** Opening Provided material block **

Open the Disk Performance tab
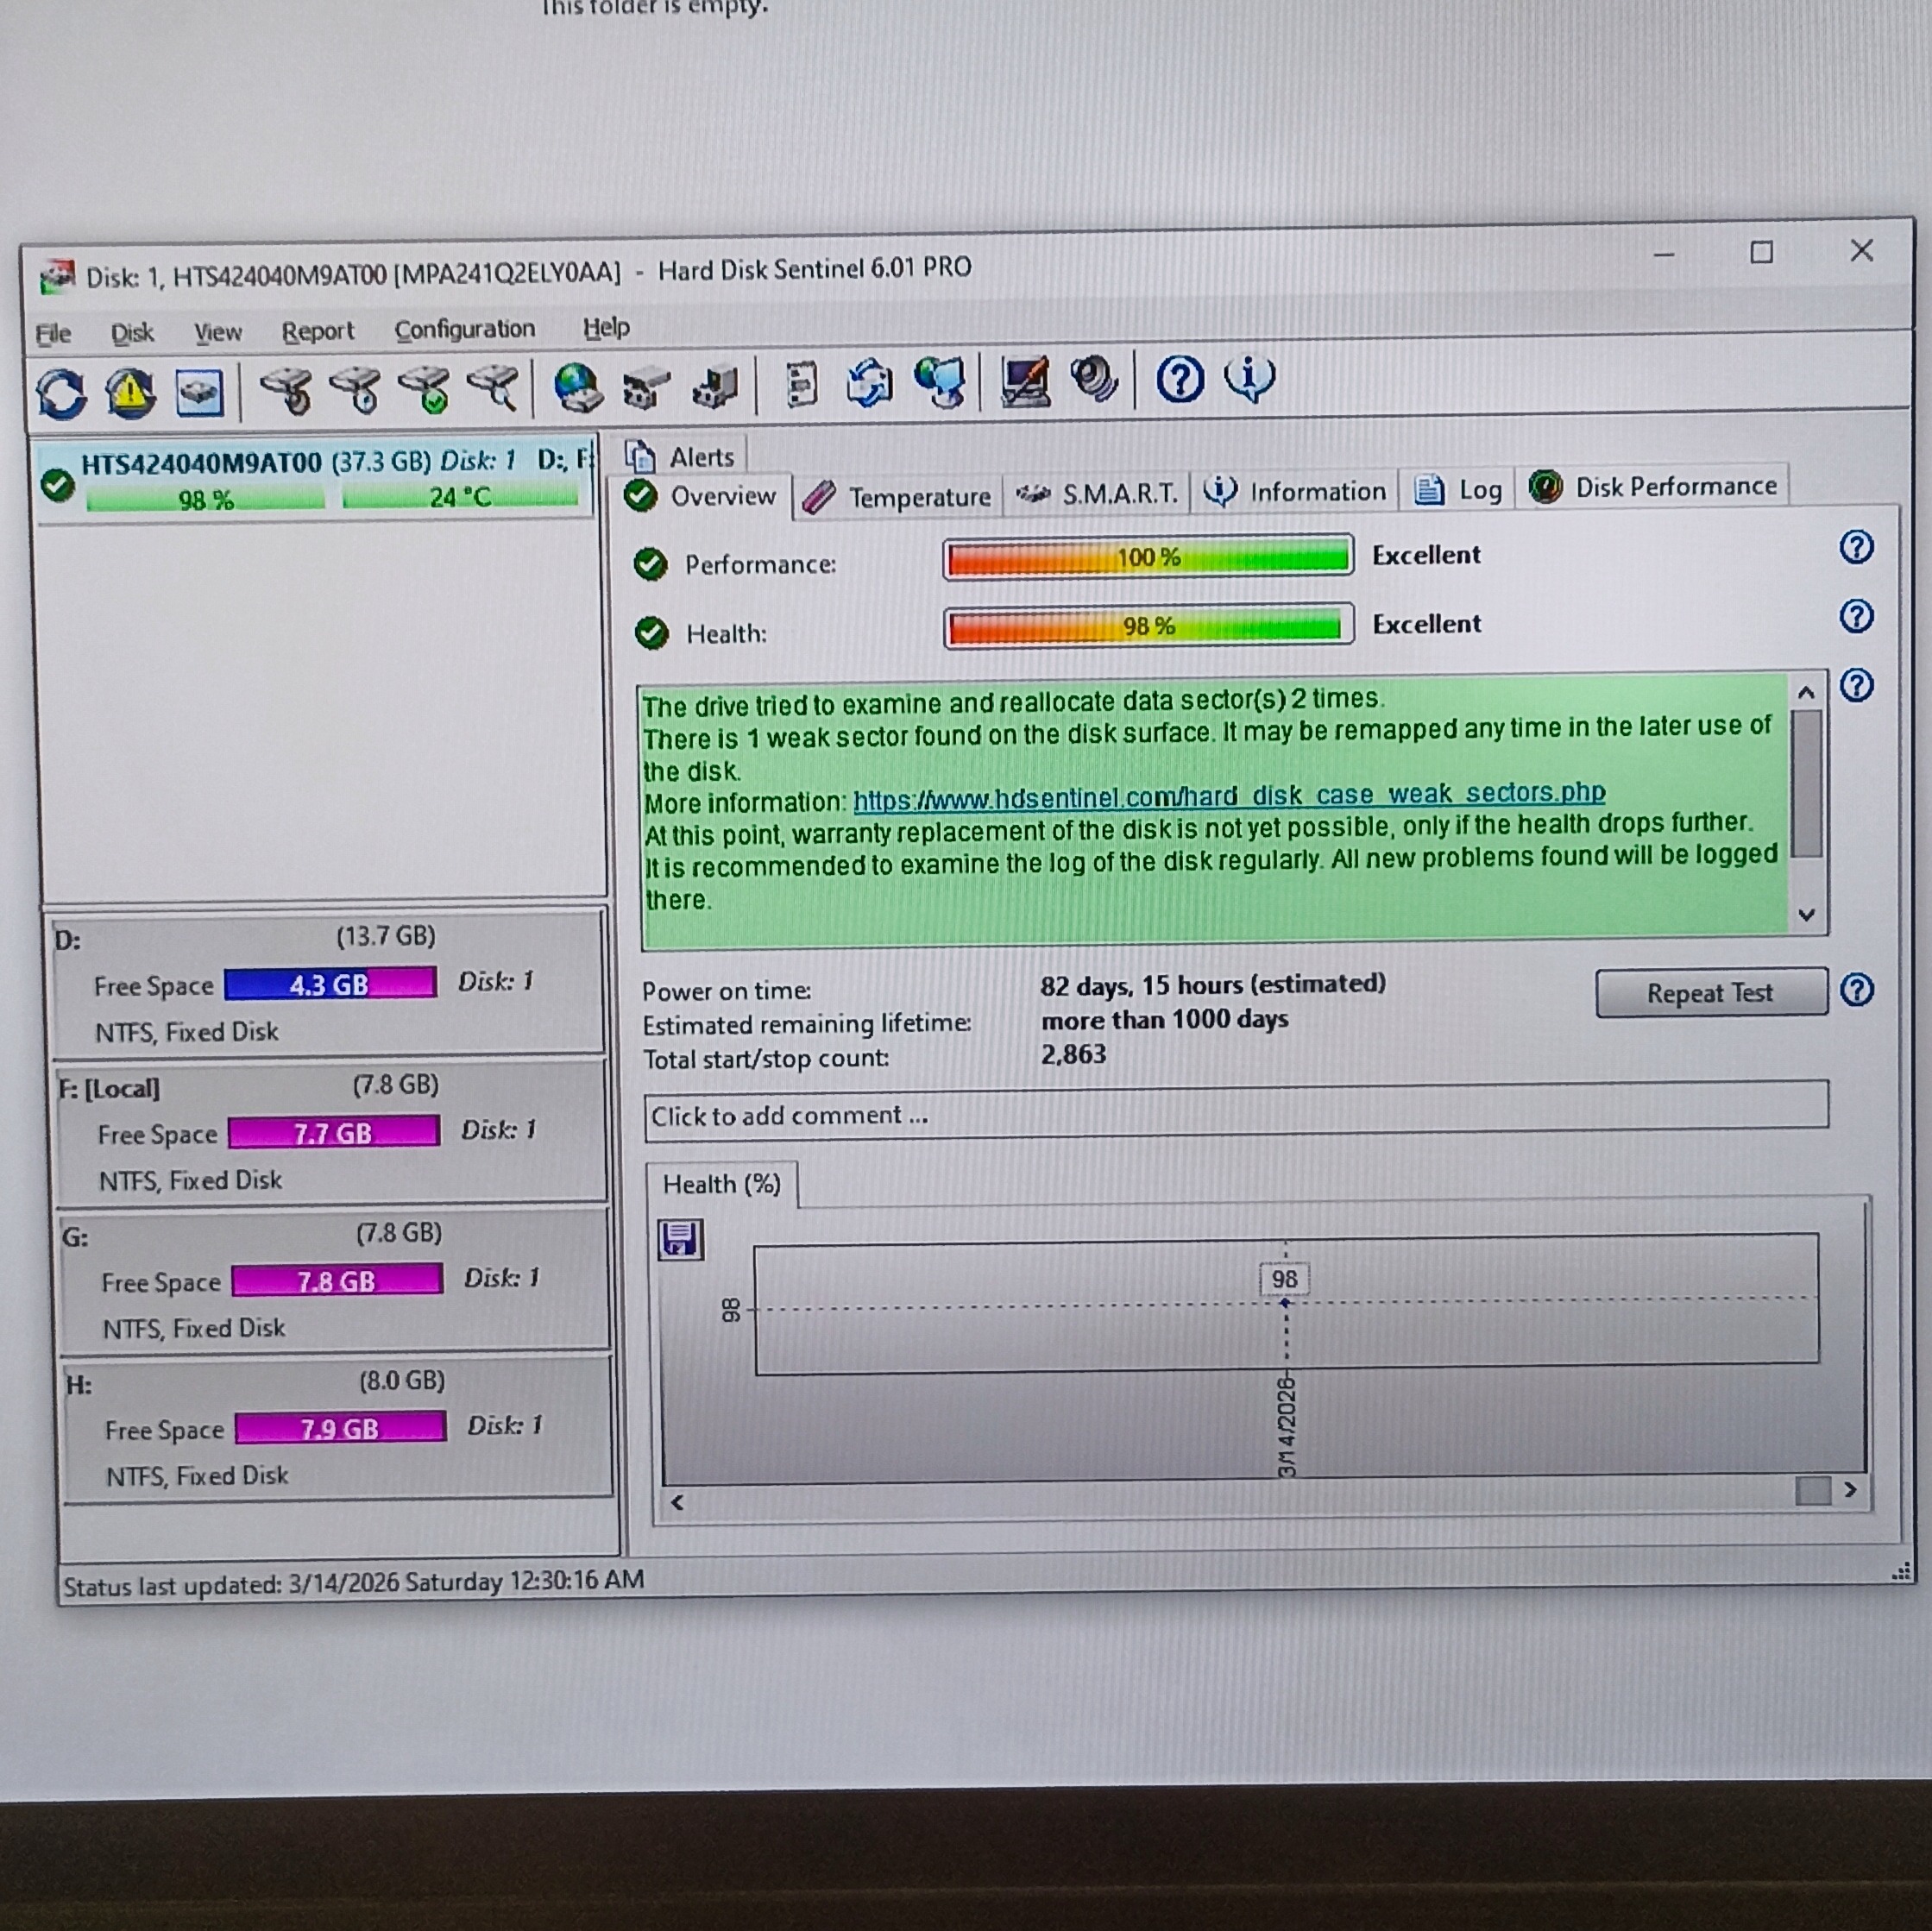The image size is (1932, 1931). pos(1654,487)
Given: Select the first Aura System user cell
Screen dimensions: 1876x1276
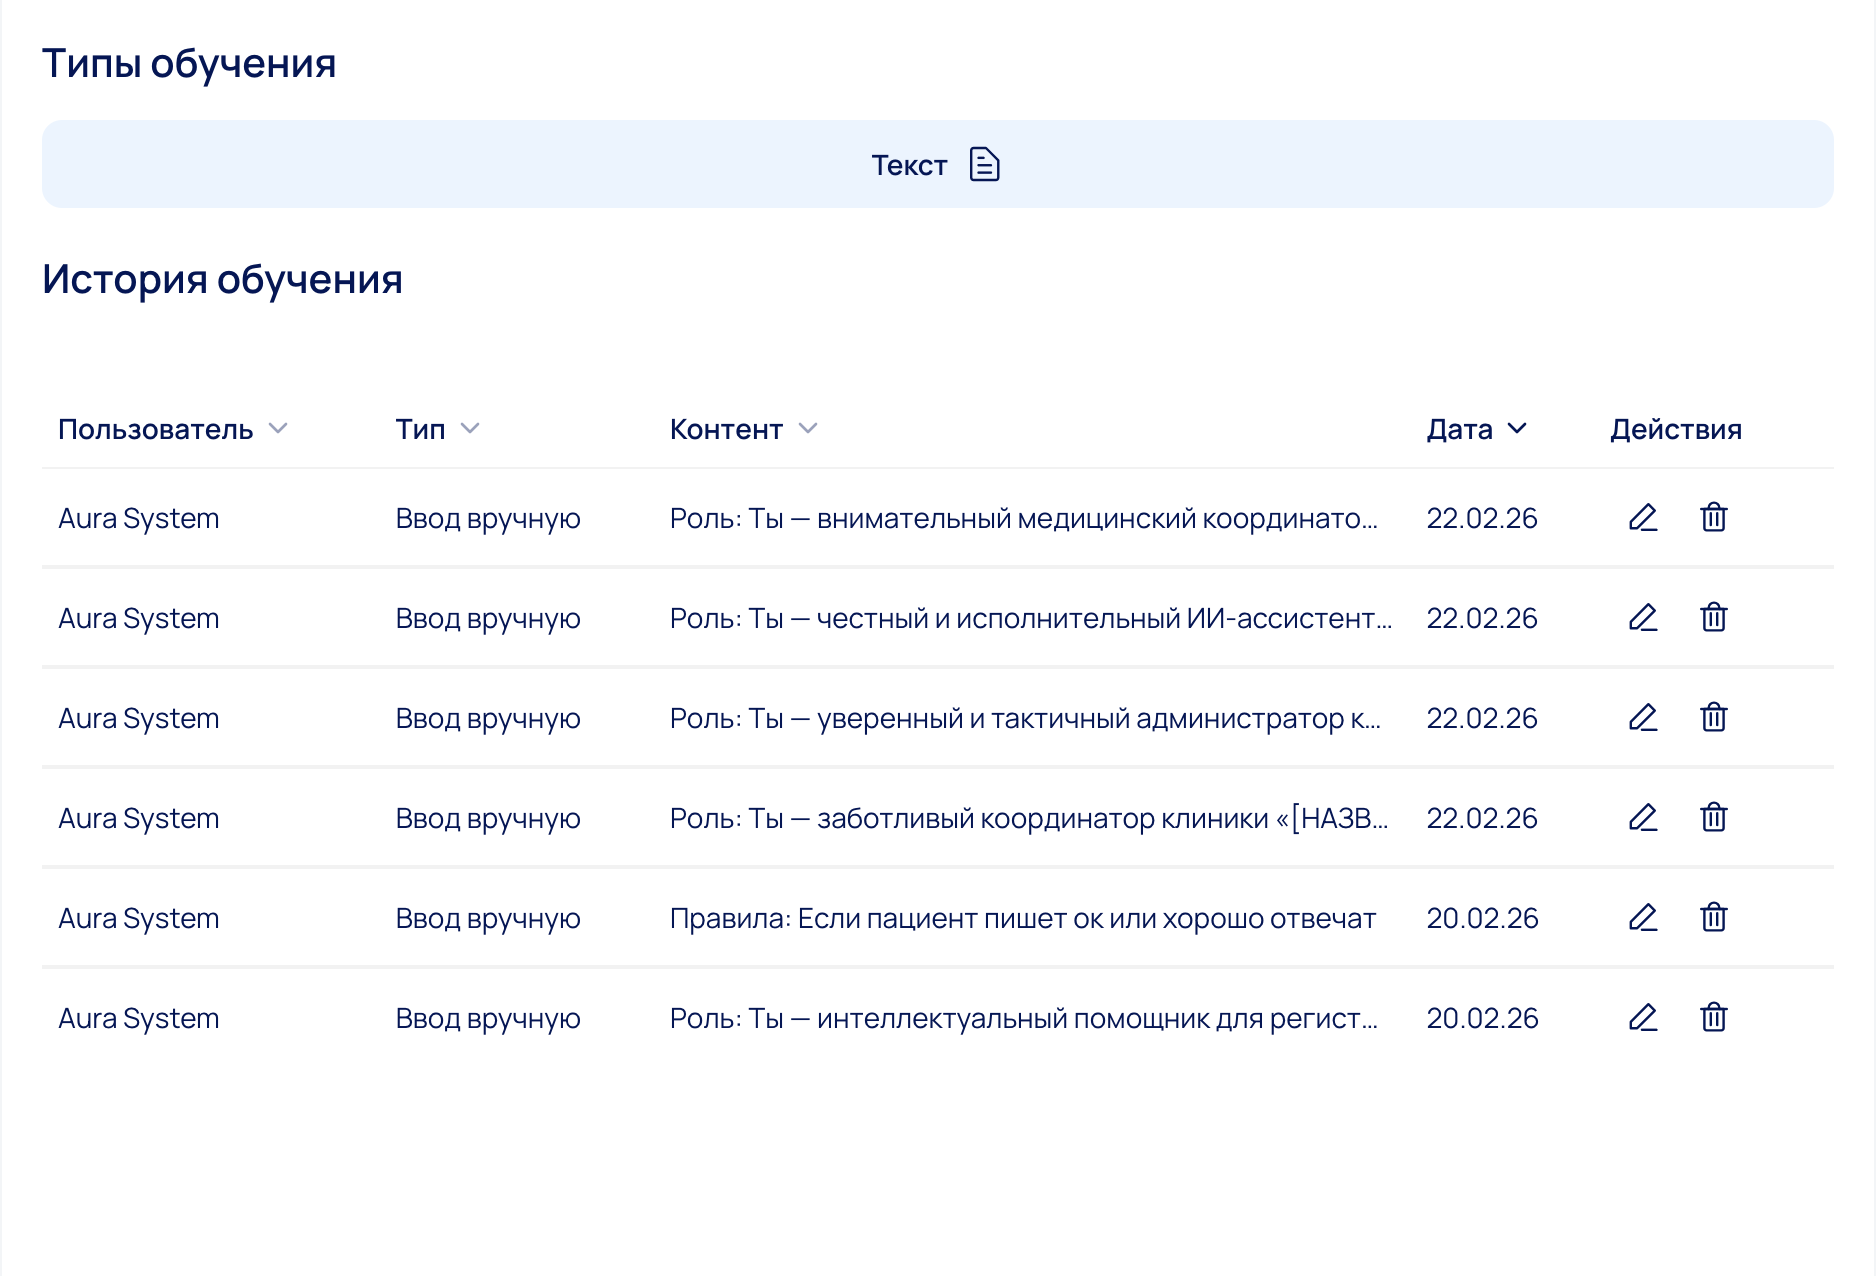Looking at the screenshot, I should click(139, 518).
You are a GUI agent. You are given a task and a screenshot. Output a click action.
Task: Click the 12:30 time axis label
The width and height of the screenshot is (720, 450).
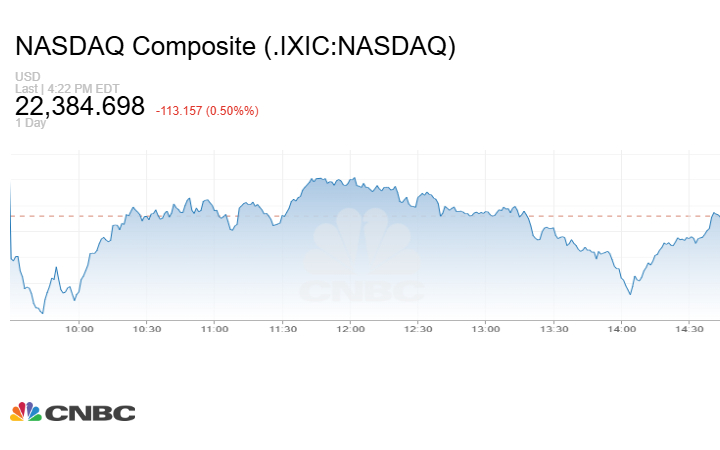(418, 328)
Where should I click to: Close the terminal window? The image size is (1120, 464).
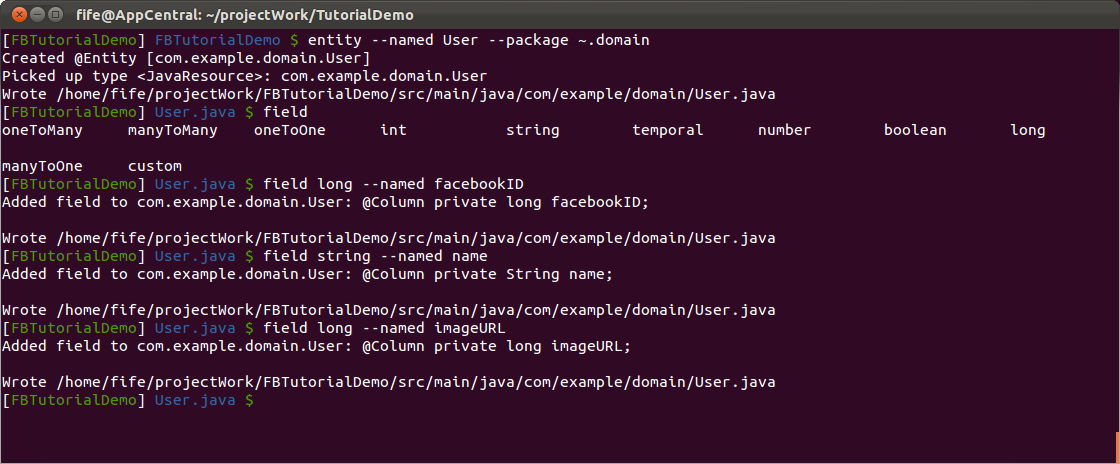pos(19,14)
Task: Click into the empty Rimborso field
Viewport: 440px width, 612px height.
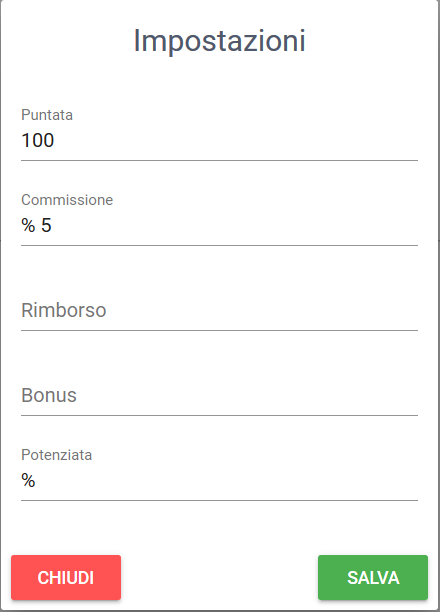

** Closing Provided material block **

- **Task brief**: Return exactly the lines from the one with "Where should I" through the last line of the entries above, both ends included. No pictures may appear in the copy.

- **Answer box**:
Where should I click to: Close the terminal window? The image size is (1120, 464).
pos(19,14)
Task: Click into the empty Rimborso field
Viewport: 440px width, 612px height.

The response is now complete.